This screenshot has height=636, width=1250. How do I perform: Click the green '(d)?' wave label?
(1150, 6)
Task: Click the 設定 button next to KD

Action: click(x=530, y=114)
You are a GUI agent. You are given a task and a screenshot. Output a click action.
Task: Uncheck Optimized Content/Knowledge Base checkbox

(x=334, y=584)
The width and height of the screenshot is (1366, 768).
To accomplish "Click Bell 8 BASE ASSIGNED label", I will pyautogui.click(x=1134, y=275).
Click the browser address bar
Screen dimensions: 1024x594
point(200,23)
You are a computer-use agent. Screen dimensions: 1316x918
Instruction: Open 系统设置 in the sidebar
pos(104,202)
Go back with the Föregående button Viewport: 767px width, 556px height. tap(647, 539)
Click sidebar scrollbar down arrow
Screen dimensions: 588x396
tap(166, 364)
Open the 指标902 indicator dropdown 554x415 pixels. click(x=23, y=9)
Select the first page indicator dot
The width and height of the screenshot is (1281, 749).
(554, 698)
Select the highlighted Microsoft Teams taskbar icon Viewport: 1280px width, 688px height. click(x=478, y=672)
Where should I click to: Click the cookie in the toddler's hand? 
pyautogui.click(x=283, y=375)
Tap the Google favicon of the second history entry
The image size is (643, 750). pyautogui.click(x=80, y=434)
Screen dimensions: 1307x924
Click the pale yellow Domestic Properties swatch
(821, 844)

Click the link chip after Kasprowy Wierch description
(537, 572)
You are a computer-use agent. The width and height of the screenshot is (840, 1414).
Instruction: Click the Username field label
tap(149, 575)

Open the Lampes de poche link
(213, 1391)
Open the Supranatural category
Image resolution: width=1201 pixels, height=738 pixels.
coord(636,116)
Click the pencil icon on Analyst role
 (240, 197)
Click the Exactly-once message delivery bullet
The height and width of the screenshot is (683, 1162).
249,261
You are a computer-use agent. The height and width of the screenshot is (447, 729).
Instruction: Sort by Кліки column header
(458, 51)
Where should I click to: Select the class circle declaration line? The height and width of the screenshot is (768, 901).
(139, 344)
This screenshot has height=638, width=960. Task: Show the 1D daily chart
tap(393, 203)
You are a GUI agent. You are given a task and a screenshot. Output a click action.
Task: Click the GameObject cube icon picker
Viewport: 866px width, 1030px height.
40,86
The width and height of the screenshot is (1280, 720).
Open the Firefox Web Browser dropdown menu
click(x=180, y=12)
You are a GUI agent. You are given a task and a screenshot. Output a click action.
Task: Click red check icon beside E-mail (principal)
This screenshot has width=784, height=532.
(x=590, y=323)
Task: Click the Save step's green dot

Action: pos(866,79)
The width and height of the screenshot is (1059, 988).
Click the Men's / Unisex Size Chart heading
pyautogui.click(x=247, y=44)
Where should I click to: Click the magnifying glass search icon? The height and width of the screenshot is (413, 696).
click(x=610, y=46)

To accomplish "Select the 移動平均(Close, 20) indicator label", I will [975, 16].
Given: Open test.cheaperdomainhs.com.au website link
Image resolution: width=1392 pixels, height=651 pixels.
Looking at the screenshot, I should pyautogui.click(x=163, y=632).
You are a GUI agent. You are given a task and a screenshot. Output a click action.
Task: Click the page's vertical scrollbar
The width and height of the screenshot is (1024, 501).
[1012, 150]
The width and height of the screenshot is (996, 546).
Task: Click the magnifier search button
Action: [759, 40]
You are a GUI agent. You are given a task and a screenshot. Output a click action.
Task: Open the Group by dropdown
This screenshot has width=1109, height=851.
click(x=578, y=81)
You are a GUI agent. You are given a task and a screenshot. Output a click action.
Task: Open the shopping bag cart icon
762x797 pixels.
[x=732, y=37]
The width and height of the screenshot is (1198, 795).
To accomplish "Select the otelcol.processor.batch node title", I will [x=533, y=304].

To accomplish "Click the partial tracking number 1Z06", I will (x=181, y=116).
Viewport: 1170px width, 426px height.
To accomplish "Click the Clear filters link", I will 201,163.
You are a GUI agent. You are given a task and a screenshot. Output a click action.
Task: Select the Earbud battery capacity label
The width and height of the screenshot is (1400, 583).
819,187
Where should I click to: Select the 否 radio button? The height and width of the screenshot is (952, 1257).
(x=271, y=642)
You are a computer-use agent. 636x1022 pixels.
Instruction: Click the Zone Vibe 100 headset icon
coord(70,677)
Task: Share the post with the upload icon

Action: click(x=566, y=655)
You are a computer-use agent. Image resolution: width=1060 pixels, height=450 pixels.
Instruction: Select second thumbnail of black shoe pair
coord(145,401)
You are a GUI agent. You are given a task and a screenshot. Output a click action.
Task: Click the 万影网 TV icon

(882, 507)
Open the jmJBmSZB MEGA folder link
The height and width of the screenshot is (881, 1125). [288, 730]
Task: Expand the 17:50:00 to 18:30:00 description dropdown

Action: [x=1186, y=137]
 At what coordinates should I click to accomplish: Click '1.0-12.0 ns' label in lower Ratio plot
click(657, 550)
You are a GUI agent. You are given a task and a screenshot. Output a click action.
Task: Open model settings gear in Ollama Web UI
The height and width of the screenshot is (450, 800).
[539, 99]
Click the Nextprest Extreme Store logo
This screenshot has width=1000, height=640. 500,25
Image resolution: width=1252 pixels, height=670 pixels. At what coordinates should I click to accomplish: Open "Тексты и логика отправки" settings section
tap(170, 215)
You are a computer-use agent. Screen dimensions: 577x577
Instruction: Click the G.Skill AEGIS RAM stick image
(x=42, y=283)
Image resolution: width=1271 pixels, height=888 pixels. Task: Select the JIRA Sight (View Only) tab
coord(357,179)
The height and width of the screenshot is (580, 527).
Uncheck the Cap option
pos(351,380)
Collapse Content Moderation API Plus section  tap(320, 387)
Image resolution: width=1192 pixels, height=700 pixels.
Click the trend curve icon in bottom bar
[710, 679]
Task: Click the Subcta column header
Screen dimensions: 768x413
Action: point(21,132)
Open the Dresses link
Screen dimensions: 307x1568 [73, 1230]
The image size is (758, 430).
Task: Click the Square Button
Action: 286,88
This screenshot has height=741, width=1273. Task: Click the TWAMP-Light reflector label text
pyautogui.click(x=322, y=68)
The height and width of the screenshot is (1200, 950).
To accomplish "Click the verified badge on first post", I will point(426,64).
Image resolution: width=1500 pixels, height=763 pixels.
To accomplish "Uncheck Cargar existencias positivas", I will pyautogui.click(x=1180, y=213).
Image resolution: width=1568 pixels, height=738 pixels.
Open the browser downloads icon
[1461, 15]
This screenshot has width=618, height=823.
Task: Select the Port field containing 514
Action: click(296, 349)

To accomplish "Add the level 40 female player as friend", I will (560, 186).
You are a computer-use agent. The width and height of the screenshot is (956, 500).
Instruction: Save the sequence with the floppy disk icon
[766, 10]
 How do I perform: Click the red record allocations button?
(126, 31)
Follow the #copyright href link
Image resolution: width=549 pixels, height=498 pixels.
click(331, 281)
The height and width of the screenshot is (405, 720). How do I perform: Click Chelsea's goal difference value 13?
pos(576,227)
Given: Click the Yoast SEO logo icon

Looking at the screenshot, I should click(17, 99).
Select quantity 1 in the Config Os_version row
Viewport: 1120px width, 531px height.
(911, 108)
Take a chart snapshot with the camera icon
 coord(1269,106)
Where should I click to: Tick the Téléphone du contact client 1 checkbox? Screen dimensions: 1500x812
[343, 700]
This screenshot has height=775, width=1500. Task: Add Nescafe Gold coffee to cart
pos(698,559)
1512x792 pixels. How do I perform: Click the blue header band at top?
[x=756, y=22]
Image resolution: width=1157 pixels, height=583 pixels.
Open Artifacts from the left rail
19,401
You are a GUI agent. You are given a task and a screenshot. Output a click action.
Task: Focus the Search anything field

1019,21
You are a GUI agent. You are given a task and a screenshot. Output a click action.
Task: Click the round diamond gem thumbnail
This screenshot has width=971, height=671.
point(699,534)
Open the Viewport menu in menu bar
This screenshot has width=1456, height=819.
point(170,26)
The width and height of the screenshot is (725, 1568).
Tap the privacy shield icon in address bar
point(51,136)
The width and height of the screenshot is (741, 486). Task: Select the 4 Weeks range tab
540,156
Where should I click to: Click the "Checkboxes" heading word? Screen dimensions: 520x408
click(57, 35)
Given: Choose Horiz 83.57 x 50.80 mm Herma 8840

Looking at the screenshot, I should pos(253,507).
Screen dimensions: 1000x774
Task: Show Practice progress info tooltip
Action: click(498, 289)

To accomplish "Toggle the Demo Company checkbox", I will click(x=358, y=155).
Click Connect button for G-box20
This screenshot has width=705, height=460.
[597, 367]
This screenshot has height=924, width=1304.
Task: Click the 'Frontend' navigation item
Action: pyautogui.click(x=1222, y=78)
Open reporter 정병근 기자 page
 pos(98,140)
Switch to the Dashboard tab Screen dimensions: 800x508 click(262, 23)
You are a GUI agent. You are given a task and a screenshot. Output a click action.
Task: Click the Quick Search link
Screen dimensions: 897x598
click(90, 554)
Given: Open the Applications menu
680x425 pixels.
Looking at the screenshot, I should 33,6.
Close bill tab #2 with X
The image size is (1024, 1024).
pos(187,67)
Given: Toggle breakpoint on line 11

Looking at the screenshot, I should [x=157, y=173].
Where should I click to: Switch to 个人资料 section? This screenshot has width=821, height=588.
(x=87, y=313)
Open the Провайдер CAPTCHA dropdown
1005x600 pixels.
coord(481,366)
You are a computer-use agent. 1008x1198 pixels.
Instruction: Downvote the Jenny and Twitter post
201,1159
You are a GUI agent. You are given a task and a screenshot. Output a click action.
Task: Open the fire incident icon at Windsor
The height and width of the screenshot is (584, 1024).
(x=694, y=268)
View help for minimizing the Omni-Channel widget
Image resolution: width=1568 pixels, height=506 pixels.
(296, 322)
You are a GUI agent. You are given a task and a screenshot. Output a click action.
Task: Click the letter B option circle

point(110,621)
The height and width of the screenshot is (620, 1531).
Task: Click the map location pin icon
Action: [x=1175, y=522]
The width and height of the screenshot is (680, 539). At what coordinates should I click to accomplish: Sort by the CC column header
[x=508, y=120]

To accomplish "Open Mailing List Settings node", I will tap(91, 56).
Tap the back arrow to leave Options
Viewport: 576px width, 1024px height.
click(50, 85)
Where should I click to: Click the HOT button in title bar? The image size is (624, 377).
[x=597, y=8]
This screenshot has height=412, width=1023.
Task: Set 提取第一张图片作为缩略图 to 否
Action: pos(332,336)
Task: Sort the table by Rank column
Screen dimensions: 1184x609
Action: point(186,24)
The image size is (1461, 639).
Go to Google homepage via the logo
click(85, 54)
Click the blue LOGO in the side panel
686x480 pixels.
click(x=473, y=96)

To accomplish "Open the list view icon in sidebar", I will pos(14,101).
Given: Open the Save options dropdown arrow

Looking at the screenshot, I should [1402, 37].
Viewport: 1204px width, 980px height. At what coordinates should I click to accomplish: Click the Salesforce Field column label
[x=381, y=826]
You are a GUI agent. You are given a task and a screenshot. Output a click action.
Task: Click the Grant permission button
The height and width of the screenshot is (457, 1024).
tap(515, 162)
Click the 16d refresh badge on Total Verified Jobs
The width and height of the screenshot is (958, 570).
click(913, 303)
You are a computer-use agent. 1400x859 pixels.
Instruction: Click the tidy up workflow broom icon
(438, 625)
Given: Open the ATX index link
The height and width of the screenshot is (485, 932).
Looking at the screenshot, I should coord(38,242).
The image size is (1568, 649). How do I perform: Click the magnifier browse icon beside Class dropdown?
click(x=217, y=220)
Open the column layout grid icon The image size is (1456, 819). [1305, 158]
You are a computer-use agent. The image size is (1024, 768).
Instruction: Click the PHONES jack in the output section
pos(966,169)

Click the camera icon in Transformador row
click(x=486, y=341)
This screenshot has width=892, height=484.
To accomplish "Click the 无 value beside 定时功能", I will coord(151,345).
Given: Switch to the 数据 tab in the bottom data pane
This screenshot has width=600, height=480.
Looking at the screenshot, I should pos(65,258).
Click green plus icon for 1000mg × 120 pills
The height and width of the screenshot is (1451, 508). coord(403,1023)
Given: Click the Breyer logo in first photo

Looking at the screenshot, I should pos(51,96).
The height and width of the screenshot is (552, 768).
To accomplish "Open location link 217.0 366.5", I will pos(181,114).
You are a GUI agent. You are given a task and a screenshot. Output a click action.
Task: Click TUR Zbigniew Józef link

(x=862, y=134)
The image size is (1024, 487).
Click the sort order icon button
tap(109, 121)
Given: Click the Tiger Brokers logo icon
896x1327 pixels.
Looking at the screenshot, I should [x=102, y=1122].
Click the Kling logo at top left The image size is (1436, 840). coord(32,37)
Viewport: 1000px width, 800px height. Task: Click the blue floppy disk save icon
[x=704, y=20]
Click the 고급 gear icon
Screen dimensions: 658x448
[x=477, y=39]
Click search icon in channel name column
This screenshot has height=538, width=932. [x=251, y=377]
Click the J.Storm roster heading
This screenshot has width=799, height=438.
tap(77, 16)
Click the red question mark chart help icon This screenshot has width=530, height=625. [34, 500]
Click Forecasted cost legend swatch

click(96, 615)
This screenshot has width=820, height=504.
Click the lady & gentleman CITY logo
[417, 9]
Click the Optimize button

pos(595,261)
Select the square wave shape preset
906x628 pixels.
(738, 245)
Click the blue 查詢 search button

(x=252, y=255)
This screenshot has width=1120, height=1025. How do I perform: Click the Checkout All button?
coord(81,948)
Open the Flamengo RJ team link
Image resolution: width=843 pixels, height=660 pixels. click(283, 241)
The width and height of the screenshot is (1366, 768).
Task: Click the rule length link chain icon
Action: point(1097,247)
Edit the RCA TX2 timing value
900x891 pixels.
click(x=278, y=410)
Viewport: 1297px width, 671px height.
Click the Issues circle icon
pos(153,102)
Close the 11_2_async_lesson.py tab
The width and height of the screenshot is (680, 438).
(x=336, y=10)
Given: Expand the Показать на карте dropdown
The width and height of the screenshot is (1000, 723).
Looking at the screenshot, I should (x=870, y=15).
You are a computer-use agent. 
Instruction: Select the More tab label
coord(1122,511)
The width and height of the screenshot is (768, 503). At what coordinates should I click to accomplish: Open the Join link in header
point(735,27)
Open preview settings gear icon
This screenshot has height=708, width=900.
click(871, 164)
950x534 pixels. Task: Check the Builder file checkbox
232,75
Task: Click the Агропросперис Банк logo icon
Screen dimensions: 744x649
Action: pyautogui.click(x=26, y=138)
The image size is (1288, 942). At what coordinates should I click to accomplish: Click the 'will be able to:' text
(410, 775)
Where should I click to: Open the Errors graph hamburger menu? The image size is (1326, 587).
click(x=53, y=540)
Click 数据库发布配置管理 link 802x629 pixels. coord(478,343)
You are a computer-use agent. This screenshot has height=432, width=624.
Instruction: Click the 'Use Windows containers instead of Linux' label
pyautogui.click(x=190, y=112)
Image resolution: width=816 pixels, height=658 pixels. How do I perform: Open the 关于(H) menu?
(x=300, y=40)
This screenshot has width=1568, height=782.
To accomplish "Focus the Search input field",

⁂

» **Exercise instructions**
Among the records above, only the lines between the line holding "The width and height of the screenshot is (680, 438)." and the line holding "Click 数据库发布配置管理 link", inclusive, are to be output, exactly as written.

» **Answer section**
The width and height of the screenshot is (680, 438).
(x=336, y=10)
Given: Expand the Показать на карте dropdown
The width and height of the screenshot is (1000, 723).
Looking at the screenshot, I should (x=870, y=15).
You are a computer-use agent. 
Instruction: Select the More tab label
coord(1122,511)
The width and height of the screenshot is (768, 503). At what coordinates should I click to accomplish: Open the Join link in header
point(735,27)
Open preview settings gear icon
This screenshot has height=708, width=900.
click(871, 164)
950x534 pixels. Task: Check the Builder file checkbox
232,75
Task: Click the Агропросперис Банк logo icon
Screen dimensions: 744x649
Action: pyautogui.click(x=26, y=138)
The image size is (1288, 942). At what coordinates should I click to accomplish: Click the 'will be able to:' text
(410, 775)
Where should I click to: Open the Errors graph hamburger menu? The image size is (1326, 587).
click(x=53, y=540)
Click 数据库发布配置管理 link 802x629 pixels. coord(478,343)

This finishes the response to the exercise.